[Opening PROVIDED RECORDS section]

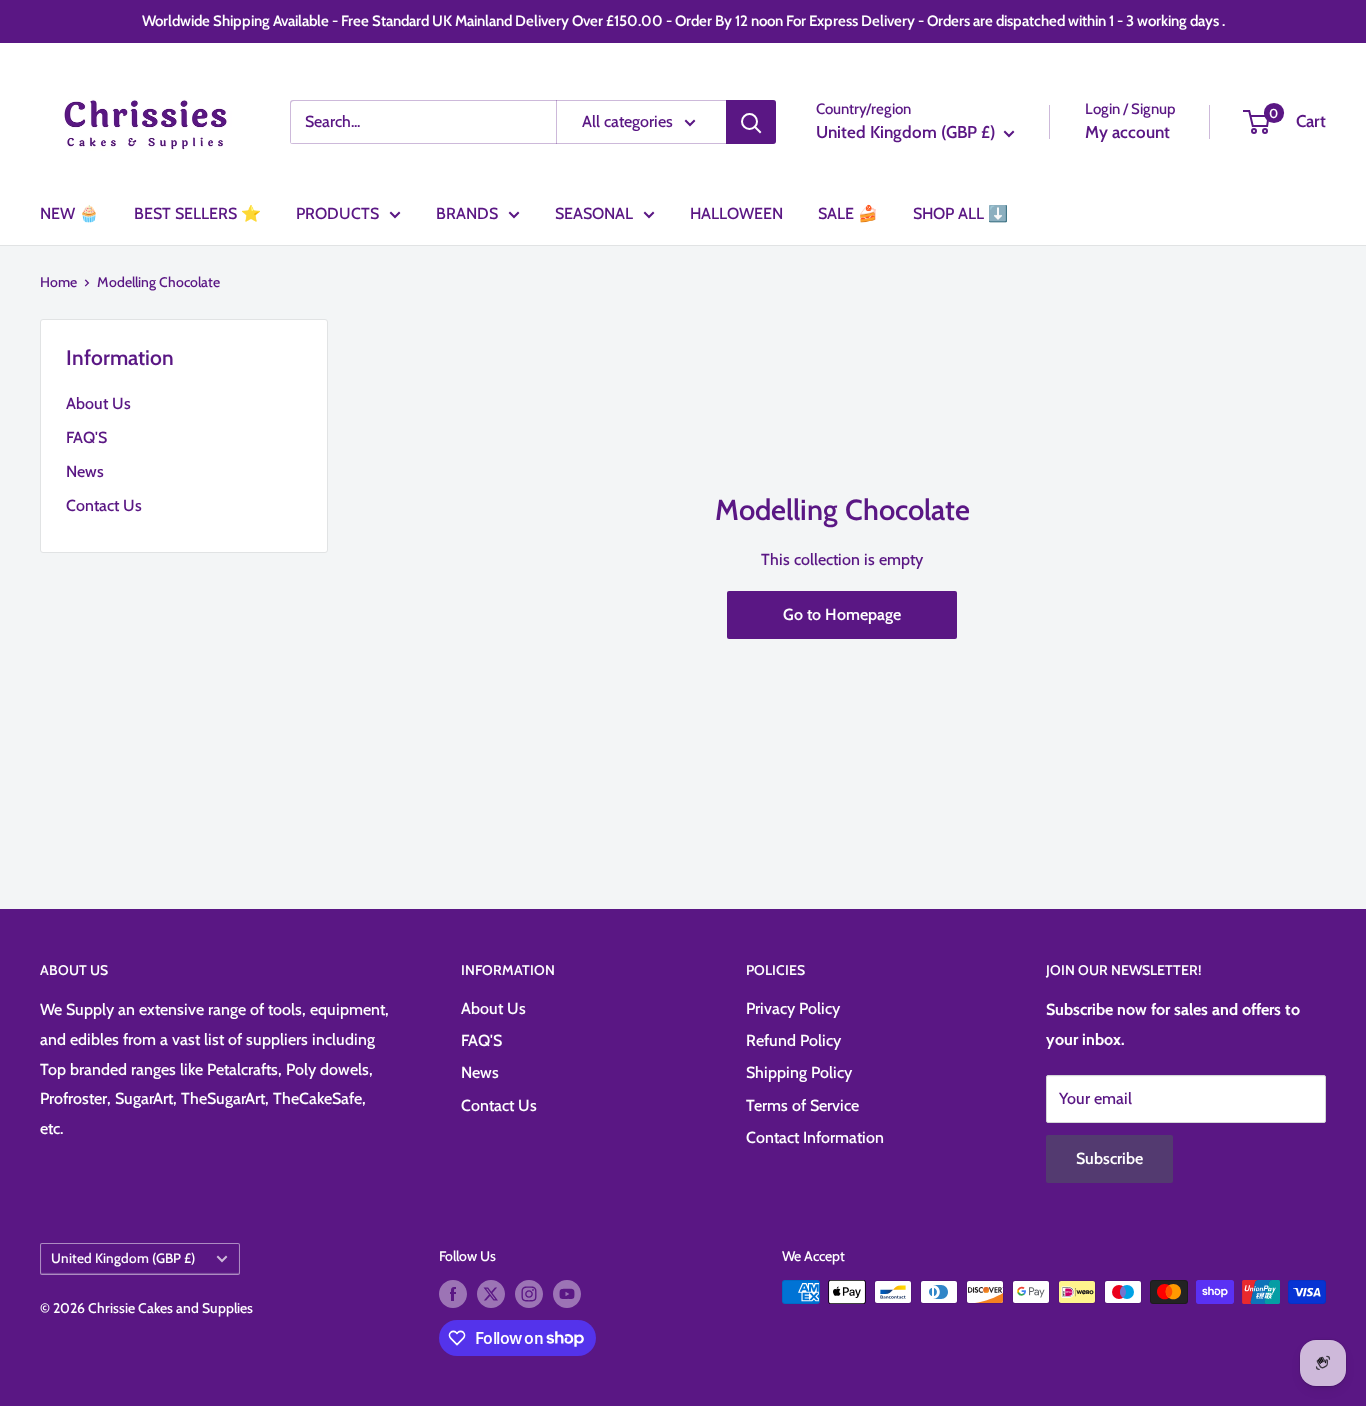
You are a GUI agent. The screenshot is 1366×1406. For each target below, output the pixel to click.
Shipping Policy (799, 1072)
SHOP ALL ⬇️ (960, 213)
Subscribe (1109, 1158)
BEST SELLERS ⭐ (197, 213)
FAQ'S (86, 437)
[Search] (751, 122)
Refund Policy (793, 1040)
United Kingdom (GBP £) (123, 1258)
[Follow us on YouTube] (567, 1294)
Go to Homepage (842, 614)
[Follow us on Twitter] (491, 1294)
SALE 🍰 (848, 213)
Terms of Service (802, 1105)
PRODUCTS (337, 213)
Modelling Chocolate (158, 282)
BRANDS (467, 213)
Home (58, 282)
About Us (98, 403)
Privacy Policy (793, 1008)
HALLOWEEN (736, 213)
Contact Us (104, 505)
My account (1127, 132)
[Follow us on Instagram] (529, 1294)
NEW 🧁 (69, 213)
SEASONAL (594, 213)
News (85, 471)
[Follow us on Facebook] (453, 1294)
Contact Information (815, 1137)
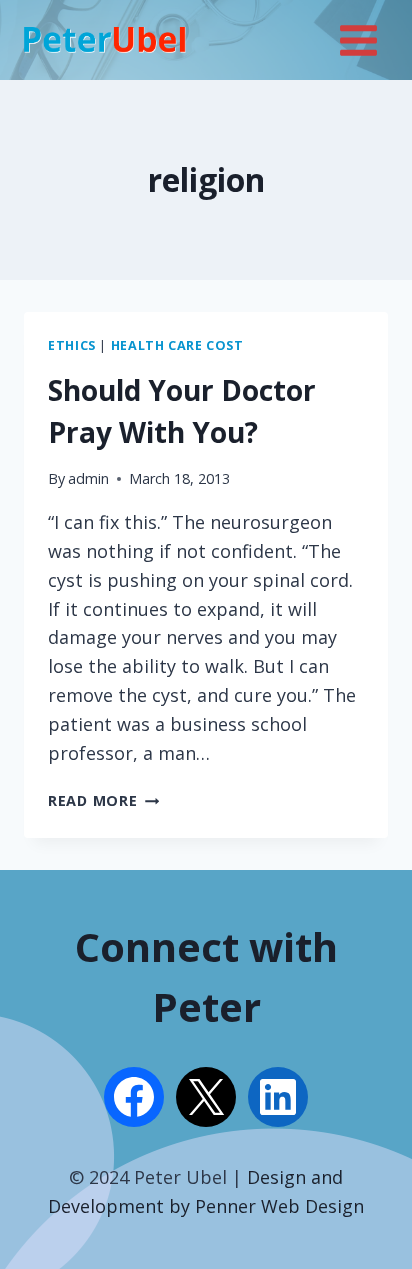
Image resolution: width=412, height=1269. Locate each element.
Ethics (72, 345)
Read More (103, 800)
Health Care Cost (177, 345)
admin (88, 478)
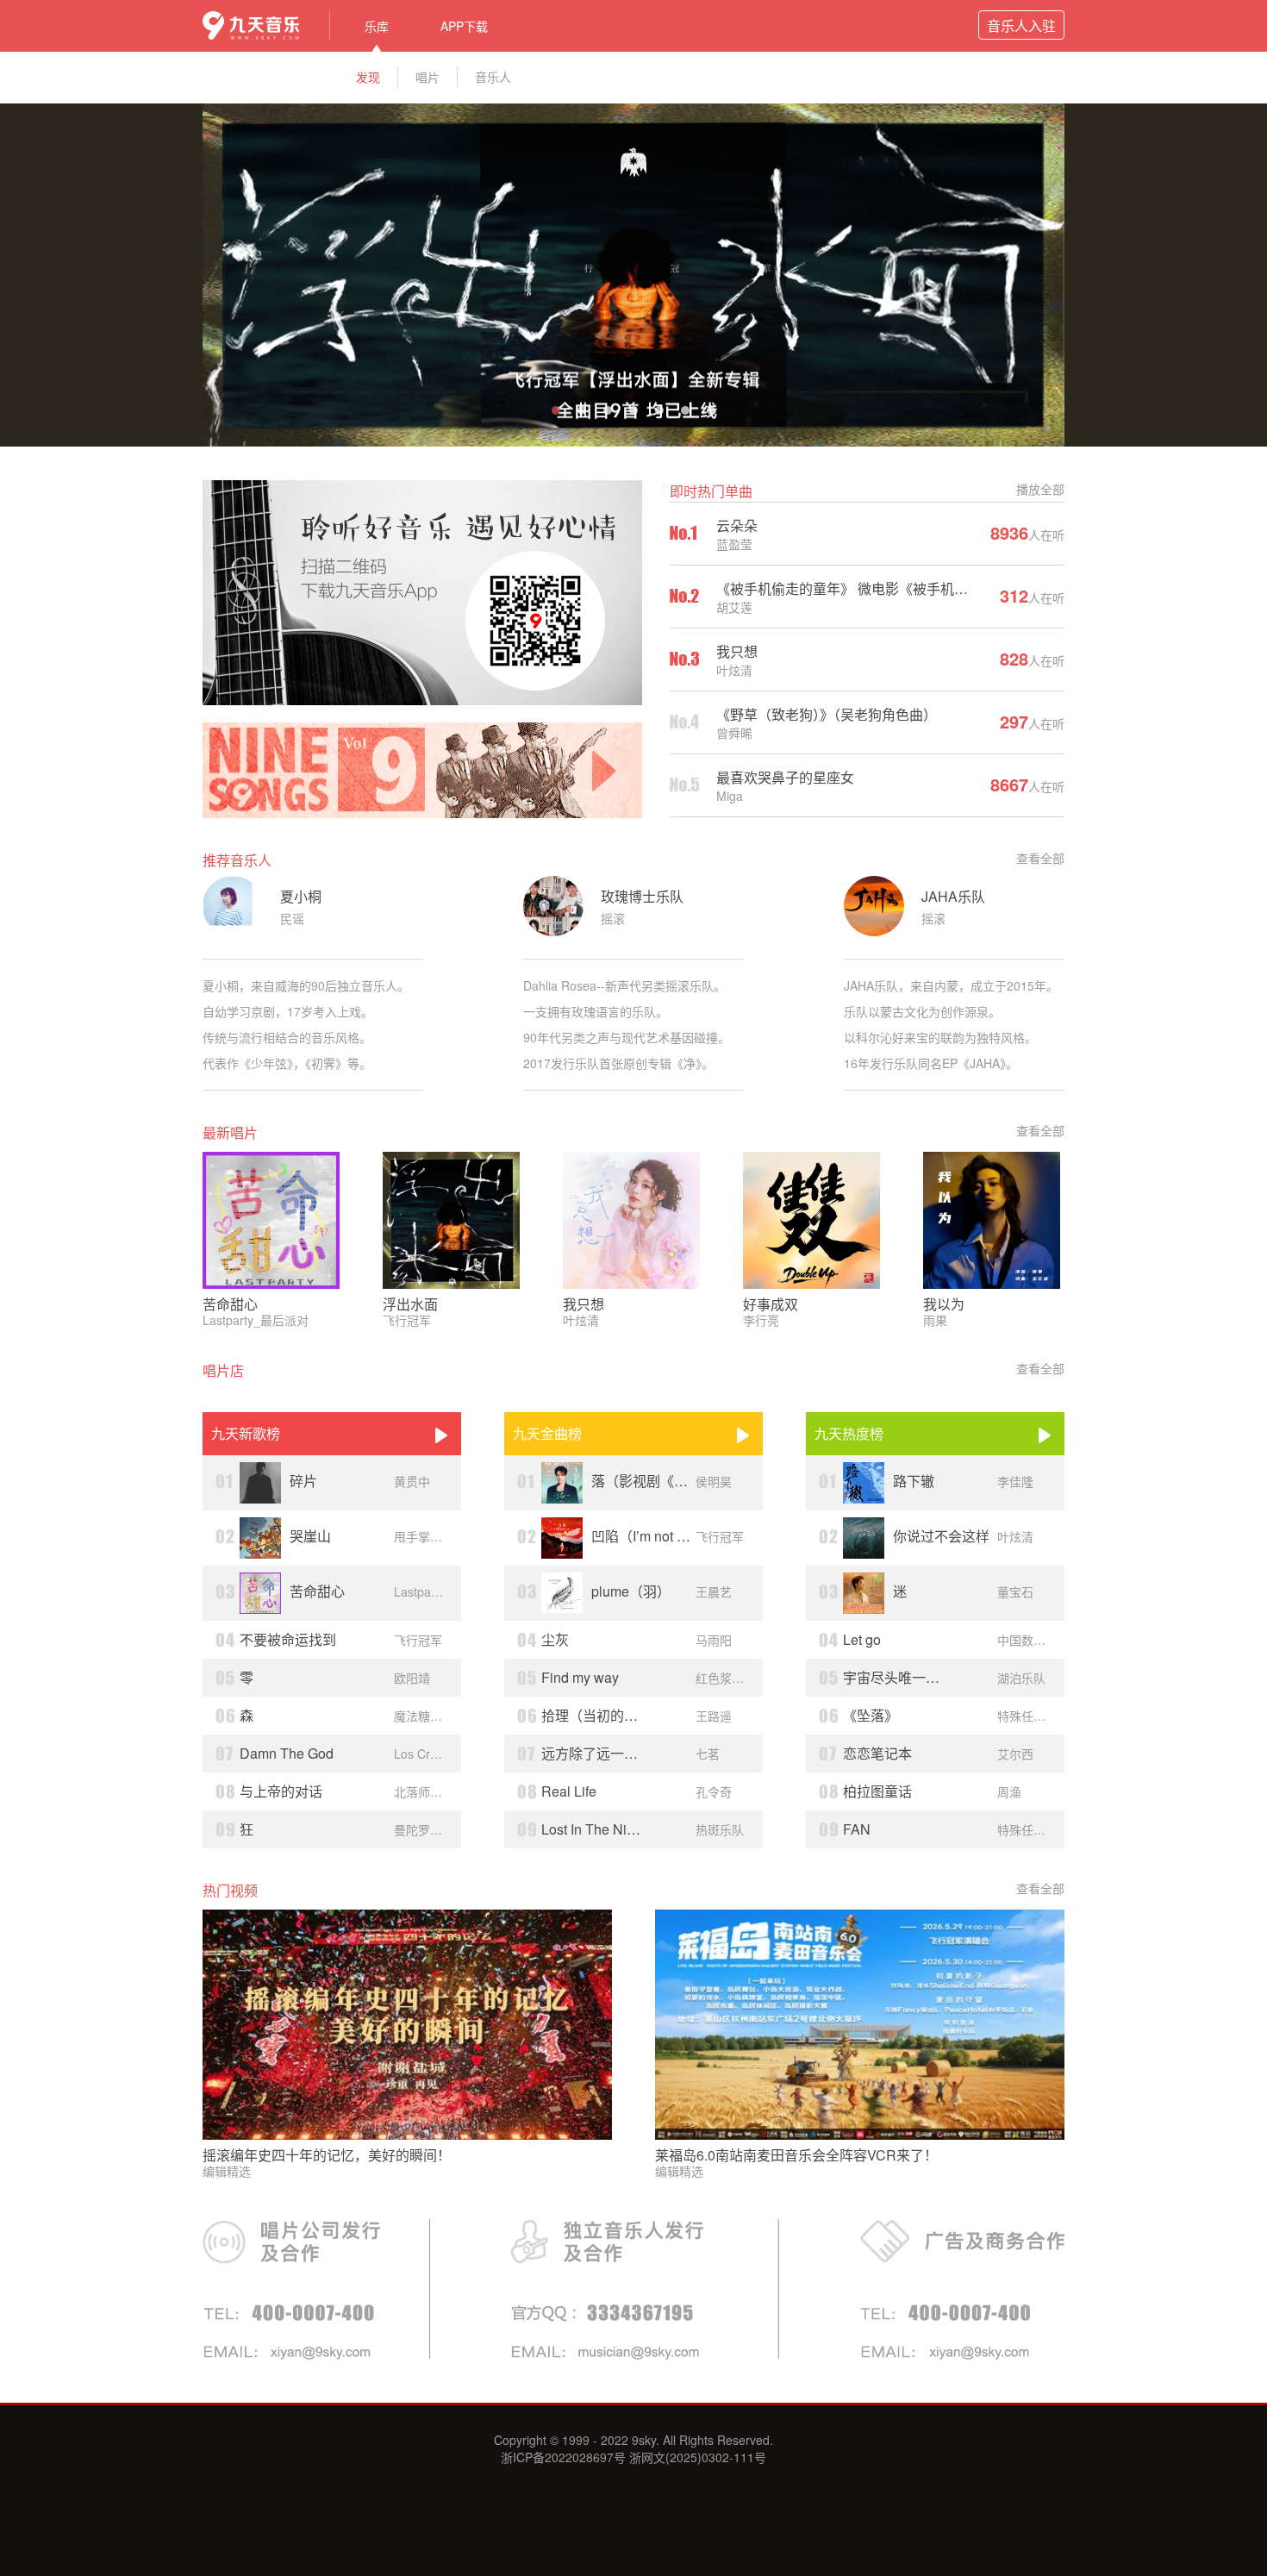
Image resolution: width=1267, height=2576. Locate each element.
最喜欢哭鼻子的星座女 (785, 777)
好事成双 (770, 1304)
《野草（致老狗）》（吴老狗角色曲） (826, 714)
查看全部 (1040, 857)
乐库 (377, 25)
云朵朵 (737, 525)
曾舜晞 (734, 732)
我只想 (737, 651)
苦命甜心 (230, 1304)
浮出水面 (410, 1304)
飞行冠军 (407, 1320)
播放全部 (1040, 488)
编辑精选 (227, 2170)
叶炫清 (734, 669)
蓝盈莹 (734, 544)
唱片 (427, 76)
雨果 (935, 1320)
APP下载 (464, 25)
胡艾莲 (734, 607)
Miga (729, 795)
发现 (368, 76)
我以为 (943, 1304)
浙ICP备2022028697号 (563, 2457)
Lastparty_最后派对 (256, 1320)
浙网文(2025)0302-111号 (696, 2457)
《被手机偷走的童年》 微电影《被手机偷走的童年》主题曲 (897, 588)
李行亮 (761, 1320)
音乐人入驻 (1021, 26)
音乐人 (493, 76)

[Closing PROVIDED RECORDS section]

An exact copy of the lines from the one holding "浮出水面 (410, 1304)" through the end of the data is the whole answer.

THE ANSWER:
浮出水面 (410, 1304)
飞行冠军 (407, 1320)
播放全部 (1040, 488)
编辑精选 (227, 2170)
叶炫清 (734, 669)
蓝盈莹 (734, 544)
唱片 (427, 76)
雨果 (935, 1320)
APP下载 (464, 25)
胡艾莲 (734, 607)
Miga (729, 795)
发现 (368, 76)
我以为 (943, 1304)
浙ICP备2022028697号 (563, 2457)
Lastparty_最后派对 (256, 1320)
浙网文(2025)0302-111号 (696, 2457)
《被手机偷走的童年》 微电影《被手机偷走的童年》主题曲 (897, 588)
李行亮 (761, 1320)
音乐人入驻 (1021, 26)
音乐人 (493, 76)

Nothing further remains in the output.